I am new to firebase and trying to use firebase authentication, along with firestore database. It looks like all the security lies in rules we set, however I want to know the following:

  1. Is it possible to apply rules based on user authentication without using firebase authentication system ?
  2. How can I make sure that the users are only created through my application ? Would anyone with my firebase credentials (Which are easily exposed in browser) be able to add users to the database ? I understand that there is no domain based locking on firestore, but is user creation atleast domain based ?

Thanks!

1
firebasegoogle-cloud-firestorefirebase-authentication

1 Answers

1
votes

Firebase Authentication is the only way to populate the request.auth variable in security rules.

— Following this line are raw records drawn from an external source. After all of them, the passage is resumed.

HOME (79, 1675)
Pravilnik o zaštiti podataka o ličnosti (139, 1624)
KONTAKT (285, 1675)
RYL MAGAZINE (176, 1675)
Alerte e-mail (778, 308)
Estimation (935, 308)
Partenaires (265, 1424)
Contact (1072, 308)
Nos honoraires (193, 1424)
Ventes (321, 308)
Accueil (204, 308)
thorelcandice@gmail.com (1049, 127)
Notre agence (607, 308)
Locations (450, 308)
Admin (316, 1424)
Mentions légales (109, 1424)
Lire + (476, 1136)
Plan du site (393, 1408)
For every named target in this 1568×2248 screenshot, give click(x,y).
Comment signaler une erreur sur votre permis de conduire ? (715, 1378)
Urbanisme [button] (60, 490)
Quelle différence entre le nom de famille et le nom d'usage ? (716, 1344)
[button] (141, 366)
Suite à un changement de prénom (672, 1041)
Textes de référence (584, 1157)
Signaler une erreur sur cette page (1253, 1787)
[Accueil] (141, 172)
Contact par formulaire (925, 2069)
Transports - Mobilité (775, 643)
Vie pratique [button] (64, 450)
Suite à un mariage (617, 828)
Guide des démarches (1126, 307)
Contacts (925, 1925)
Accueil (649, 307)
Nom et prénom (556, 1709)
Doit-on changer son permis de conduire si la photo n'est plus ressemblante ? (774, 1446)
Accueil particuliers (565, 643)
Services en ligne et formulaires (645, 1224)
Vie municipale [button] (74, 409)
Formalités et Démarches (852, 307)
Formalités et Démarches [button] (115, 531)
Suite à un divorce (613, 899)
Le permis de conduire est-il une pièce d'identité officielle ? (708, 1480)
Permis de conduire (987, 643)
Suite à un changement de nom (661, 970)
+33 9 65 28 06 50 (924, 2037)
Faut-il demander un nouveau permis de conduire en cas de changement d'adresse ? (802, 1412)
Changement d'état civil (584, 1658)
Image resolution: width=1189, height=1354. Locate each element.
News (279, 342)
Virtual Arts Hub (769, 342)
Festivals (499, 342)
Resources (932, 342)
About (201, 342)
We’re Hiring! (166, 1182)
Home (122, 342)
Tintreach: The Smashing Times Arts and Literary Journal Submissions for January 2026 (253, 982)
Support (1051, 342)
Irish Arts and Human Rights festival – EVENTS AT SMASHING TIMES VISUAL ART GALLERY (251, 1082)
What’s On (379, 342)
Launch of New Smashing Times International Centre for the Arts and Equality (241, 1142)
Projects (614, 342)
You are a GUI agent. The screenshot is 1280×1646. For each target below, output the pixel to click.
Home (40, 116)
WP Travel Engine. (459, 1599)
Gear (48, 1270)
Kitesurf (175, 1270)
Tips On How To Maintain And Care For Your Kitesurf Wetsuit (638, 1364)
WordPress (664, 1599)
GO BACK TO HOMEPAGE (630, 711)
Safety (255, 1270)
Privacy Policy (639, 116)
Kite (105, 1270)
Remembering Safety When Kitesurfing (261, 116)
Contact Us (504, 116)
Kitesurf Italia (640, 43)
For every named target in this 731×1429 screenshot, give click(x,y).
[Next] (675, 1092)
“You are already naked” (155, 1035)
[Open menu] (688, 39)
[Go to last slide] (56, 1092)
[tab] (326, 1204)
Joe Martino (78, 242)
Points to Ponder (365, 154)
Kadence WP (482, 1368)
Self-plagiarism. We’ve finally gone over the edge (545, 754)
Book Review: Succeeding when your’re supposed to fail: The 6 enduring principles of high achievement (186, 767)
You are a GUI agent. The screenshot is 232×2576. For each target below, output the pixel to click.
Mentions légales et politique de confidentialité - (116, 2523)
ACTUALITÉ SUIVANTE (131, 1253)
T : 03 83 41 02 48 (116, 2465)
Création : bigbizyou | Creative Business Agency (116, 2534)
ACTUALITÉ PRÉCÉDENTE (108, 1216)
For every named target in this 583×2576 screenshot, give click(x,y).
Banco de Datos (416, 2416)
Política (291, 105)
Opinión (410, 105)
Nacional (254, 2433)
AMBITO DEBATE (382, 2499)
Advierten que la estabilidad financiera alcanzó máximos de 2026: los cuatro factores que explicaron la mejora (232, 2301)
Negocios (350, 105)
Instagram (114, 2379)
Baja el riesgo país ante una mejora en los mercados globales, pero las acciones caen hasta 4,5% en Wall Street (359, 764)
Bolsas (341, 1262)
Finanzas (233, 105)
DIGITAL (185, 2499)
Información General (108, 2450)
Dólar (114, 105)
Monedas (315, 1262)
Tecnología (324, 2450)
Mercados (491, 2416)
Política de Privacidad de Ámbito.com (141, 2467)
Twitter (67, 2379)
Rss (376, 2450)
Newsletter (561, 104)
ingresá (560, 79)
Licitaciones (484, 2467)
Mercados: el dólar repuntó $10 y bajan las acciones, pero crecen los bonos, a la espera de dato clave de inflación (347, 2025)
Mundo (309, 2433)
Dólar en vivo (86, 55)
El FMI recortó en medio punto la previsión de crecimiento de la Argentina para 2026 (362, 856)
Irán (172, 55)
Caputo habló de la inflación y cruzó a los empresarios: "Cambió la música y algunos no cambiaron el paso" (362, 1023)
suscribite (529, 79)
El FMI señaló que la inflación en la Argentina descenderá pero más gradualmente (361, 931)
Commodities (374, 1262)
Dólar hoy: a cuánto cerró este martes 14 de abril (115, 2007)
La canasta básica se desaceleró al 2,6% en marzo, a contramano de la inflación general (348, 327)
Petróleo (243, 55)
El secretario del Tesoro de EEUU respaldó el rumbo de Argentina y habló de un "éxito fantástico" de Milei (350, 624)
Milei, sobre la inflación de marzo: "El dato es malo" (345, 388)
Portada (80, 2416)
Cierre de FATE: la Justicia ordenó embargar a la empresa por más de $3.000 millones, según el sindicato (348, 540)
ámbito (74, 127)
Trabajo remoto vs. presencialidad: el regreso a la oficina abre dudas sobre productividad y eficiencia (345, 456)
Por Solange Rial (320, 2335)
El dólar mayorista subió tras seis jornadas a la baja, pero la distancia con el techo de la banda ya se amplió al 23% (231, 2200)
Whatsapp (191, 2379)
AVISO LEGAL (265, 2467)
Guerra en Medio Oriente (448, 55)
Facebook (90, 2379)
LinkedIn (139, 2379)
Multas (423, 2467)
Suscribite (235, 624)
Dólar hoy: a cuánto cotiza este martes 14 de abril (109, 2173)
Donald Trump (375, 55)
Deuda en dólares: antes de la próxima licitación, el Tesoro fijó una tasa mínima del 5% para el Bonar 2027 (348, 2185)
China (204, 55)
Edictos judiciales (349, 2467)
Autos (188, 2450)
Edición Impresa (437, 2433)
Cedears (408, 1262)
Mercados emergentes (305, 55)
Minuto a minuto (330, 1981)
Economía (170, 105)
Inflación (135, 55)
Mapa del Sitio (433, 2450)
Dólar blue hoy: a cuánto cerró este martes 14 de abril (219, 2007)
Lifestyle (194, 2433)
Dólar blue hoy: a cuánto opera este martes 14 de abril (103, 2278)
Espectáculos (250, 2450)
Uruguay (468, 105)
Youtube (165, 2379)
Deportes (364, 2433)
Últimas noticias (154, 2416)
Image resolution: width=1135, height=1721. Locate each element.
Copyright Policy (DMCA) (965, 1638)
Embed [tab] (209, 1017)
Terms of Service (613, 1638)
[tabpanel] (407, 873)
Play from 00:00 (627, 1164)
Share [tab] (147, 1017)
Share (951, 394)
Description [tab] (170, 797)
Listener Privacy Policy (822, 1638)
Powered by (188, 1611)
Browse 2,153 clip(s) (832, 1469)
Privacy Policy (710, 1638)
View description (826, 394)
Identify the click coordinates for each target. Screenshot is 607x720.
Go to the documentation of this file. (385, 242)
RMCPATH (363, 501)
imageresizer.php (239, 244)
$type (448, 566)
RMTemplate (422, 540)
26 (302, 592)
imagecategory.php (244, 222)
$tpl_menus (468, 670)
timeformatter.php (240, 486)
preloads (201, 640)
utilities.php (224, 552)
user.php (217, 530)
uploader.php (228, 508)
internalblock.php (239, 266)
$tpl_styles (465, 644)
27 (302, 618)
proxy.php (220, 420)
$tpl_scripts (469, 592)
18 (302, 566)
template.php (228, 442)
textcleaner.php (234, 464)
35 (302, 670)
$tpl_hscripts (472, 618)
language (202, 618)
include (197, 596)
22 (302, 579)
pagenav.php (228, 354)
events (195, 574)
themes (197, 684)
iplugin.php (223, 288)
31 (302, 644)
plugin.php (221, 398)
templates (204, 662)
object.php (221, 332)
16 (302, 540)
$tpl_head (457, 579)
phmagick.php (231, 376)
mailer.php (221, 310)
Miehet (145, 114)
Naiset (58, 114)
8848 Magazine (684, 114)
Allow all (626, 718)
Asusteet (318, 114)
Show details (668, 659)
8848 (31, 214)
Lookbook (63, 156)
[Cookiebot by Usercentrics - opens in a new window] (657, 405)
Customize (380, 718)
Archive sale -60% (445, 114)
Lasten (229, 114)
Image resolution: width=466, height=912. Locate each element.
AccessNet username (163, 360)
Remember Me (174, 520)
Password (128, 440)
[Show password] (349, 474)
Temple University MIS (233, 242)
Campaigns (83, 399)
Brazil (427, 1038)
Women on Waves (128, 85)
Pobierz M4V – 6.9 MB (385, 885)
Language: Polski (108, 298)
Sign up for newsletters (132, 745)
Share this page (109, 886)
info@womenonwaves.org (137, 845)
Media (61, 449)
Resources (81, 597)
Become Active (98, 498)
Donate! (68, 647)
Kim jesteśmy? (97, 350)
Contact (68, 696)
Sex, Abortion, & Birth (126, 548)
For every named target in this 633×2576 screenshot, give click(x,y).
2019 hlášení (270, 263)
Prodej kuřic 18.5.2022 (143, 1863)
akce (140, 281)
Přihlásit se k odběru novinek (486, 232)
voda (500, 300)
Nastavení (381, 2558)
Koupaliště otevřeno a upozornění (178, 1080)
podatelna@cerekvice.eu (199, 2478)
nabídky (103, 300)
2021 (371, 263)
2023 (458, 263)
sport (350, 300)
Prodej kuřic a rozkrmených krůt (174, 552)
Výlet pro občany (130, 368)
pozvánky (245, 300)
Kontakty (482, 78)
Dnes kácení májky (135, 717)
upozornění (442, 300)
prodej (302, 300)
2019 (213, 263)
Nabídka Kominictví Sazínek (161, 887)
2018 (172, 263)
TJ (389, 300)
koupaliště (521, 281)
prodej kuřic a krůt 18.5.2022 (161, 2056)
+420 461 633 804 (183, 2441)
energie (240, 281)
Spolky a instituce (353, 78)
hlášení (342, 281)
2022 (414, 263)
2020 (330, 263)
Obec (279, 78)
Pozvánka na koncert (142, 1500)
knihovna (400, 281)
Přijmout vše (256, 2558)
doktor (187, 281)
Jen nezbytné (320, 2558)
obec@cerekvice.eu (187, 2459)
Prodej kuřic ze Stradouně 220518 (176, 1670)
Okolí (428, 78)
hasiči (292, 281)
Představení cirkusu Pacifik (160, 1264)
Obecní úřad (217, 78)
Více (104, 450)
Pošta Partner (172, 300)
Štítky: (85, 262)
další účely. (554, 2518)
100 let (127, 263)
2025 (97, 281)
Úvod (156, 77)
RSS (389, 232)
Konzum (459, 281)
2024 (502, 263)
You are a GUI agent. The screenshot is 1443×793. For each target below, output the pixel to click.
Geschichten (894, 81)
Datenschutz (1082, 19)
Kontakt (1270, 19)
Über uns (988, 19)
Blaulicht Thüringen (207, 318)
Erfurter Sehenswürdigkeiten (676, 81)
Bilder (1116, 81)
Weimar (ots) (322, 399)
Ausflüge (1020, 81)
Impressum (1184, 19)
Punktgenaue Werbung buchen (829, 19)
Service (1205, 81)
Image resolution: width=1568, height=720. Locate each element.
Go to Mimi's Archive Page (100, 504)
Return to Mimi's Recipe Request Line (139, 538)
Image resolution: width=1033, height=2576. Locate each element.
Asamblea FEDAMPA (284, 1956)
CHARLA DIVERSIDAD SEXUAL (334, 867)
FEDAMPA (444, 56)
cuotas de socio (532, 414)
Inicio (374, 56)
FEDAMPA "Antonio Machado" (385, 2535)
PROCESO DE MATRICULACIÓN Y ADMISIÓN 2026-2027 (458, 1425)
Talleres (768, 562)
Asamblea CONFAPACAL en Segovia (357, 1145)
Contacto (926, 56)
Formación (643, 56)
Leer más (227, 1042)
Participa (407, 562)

So if you want to secure based on a user, you'll need to create that user in Firebase Authentication.

You can however:

  • Use anonymous authentication to generate a UID for users, without requiring them to enter credentials.
  • If you have an existing sign-in system, you can hook that up to Firebase Authentication as a custom provider. This would then make your user details available in request.auth in the security rules.

To lock access to your Firestore database down to users from a specific domain, you'd use something like this in your security rules:

request.auth.token.email_verified && 
  request.auth.token.email.matches(".*@google.com")

So this only allows access once a user has verified the email address in their profile, and if that email address is from he given domain.